蟹は沢蟹のように甲羅の長径が1,5センチ位。一番大きいので5センチ。
「こんなの取ったらいけないわ」
夫は「カレイは引きが強いから、小さくても手ごたえがあっただろう」
「普通の引きだったから釣り上げると、全部これなんです」
「釣りのお師匠さんも奥さんもみんなで釣ったのがこれだけです。先生のとこへ半分置いてゆきます」折角の貴重な収穫なのだから
「から揚げにすると美味しいわよ」「から揚げってどうしたらいいのですか」
「から揚げ粉があればそれをまぶして油で揚げれば良いのだけど、無ければ片栗粉をつけても良いわ」
そこへフェンスの外から「松田さんお魚見せにきてるの。先生はお優しいから黙って聞いて下さっているのね」奥田氏夫妻。
松田氏は富山県生まれ、純朴で暖かくて礼節もわきまえている。
一寸保守的で頑固なところがあるが家庭的。10年余の付き合いだが、全く年の離れた弟のような存在だ。
会社の休みやひまがあれば何でも挑戦して、お赤飯や魚の串焼きなどプロ級、出来ると直ぐ持って来てくれる。
最近まで天ぷらが恐かったのだが、それもマスターした。
この前はナマコを釣ってきて内蔵を煮て持ってきた。乙な味がするがナマコの内臓と知って少し辟易、その上インターネットで調べた内臓の料理の方法をプリントにして置いていったが、ナマコのグロテスクな解剖図を見ただけで吐き気がして、料理に挑戦する気にはならない。
彼は何故か私にも先生、先生とよぶ。
「先生と呼ばれる程の馬鹿でなし。先生は止めてよ」と言うがその癖は直らない。
親、兄弟にも言いにくいことが有ると尋ねにくる。
3年ほど前「この頃全然意欲がなくなって、体はだるいし、頭はボーとして、胸はどきどきするし、仕事の能率は悪いし体は熱っぽくてイライラする、何処か悪いのでしょうか」
「もしかしたら、男の更年期じゃないの。私は更年期を知らずにきたけど、友達がよく言ってた症状と似ているわ。

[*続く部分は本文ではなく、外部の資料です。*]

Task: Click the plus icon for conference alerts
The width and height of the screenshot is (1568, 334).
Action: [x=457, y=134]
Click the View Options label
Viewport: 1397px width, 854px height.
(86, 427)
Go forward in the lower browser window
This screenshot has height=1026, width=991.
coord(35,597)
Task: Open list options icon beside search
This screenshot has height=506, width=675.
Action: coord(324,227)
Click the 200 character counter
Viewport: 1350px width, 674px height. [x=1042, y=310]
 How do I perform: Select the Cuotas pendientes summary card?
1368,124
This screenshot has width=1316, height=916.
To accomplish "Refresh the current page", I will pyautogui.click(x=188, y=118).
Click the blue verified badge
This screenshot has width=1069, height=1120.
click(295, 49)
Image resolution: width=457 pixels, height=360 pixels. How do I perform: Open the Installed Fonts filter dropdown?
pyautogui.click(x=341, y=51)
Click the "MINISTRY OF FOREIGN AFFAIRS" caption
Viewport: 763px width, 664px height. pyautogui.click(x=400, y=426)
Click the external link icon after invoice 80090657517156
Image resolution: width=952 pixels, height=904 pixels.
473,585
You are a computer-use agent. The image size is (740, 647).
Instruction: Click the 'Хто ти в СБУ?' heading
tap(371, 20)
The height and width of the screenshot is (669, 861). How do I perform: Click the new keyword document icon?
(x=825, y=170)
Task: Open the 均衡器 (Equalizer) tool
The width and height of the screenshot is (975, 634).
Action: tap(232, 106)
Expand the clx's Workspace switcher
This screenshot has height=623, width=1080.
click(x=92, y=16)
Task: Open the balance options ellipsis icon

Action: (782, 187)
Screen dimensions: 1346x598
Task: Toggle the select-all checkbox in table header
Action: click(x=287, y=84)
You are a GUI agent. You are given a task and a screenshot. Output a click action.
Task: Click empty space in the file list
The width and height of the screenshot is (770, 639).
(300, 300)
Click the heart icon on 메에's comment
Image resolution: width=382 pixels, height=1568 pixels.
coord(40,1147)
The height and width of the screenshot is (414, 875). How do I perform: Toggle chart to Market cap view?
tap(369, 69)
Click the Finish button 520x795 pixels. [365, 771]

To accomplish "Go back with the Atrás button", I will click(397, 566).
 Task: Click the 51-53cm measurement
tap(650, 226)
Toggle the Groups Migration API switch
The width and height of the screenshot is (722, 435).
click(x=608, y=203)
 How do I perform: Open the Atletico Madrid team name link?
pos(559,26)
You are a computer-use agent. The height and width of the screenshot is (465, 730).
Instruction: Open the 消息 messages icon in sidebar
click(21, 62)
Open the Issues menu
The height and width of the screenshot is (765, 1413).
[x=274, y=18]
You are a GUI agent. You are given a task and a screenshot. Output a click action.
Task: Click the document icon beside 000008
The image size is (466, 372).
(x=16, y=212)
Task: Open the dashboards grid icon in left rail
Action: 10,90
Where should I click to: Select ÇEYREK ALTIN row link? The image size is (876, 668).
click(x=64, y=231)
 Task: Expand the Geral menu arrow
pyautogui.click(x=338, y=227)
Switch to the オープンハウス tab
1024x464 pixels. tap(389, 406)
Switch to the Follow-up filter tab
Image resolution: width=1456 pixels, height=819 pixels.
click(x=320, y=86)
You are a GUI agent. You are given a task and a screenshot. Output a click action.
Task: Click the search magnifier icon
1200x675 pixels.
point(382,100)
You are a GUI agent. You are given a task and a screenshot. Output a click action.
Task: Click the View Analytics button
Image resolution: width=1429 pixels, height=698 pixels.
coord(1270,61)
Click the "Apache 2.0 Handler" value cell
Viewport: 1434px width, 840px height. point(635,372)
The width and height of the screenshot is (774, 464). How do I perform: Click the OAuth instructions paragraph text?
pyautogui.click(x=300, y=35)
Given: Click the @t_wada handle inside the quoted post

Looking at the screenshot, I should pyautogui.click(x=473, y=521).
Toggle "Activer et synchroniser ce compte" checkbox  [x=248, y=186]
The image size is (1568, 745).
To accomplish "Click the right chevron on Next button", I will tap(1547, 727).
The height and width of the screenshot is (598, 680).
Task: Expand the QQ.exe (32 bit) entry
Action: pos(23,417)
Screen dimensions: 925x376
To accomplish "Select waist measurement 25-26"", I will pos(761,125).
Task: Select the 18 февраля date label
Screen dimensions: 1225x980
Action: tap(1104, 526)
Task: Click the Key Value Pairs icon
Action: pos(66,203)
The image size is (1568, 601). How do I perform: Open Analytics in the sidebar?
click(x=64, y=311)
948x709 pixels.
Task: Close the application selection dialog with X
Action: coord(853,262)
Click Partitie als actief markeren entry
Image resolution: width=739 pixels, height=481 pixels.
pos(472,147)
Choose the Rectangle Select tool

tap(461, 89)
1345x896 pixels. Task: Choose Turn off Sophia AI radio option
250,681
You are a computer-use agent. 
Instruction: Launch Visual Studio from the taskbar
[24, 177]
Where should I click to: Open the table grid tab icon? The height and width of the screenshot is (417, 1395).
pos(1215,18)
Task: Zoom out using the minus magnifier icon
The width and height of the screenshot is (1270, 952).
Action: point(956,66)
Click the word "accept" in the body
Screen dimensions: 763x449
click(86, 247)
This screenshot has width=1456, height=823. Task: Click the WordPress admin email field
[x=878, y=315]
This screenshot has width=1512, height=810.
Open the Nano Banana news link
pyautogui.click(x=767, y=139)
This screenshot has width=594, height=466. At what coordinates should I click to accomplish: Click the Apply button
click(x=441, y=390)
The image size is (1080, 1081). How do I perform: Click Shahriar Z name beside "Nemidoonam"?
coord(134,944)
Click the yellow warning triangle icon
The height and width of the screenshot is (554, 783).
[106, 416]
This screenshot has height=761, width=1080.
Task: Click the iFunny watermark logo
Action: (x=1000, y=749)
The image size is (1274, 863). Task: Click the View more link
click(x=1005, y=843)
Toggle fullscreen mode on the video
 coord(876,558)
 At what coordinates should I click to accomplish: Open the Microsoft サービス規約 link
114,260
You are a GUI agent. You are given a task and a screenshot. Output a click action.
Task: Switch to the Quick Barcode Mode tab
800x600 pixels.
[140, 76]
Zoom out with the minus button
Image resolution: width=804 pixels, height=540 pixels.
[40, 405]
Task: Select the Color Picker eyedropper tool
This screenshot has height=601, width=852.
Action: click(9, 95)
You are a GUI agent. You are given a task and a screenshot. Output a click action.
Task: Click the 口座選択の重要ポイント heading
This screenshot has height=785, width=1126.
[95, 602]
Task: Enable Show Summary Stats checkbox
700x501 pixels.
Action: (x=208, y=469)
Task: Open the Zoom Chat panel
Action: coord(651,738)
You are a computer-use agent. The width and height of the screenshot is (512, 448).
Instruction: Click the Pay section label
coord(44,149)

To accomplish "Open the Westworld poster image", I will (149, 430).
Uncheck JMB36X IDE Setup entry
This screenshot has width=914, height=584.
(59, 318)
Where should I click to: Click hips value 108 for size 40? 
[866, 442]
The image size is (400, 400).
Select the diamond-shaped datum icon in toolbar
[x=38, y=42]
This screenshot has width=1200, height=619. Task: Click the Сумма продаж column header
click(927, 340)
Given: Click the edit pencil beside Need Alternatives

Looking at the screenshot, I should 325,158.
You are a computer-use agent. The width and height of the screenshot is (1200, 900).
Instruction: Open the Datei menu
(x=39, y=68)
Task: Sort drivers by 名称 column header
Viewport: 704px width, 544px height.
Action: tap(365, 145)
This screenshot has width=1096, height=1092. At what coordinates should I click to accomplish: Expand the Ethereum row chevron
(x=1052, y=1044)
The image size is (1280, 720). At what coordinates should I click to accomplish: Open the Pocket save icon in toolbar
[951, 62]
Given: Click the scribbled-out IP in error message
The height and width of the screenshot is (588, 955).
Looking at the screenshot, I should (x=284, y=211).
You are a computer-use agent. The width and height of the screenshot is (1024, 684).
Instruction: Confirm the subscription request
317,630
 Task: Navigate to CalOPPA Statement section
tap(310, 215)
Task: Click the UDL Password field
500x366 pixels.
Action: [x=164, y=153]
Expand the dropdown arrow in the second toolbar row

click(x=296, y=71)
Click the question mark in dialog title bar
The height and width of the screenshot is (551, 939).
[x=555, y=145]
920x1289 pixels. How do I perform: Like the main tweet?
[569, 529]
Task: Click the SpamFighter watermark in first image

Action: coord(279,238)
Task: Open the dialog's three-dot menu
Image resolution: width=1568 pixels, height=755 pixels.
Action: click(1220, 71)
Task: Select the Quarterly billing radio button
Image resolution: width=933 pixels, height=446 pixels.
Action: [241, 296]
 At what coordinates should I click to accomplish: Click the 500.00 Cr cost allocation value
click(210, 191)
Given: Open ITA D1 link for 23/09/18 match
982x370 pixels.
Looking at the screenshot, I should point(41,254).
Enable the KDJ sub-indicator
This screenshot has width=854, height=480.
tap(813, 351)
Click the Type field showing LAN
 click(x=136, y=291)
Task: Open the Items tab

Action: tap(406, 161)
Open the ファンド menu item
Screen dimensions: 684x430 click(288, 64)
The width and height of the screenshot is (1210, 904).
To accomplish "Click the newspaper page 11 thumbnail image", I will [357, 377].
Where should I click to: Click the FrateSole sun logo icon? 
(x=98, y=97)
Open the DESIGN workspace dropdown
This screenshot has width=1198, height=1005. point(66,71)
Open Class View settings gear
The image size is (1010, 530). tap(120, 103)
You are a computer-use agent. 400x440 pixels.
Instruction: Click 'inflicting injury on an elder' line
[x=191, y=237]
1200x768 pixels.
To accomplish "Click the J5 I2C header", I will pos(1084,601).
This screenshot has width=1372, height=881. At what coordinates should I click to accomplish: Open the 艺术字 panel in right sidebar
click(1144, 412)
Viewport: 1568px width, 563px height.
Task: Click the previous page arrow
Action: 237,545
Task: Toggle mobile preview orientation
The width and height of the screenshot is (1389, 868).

きっと男性ホルモンの分泌が低下して体に支障をきたし自律神経失調のようになっているのじゃない。それに慣れて落ち着いてくると正常に返るとおもうわ」
「更年期障害は女性にあるものでしょう」と情けない顔
「女性ホルモンの低下が女性の更年期なれば、男性にも男性ホルモンの低下で起こるはずでしょう」
数ヶ月で元気になったが、ある日また深刻そうな顔をして「先生、相談があるんですが」
「今度は何」
「息子が急に彼女を連れてきて、赤ちゃんが出来ちゃったんだけどと言った、お前何言ってんだ、たわけといった。どうしたら良いんでしょう」
「彼女はどんな人なの」「良い人のようだけど、まだ生活も出来ないのに何考えてんだか」
「良い人だったらとても良い縁談よ、赤ちゃんつきだし。人口受精なんて心配もないしね。生活も一人口は食べられなくても二人口は食べられるって言うでしょう。家庭を持てばいやでもしっかりするわよ」
その後の彼は生き生きして、誕生、お宮参り、節句とその度にお赤飯を炊いてお裾分けしてくれる。誕生日には富山で親戚一同招待して大きな鯛のかまぼこのカットした頭の部分とお赤飯を届けてくれた。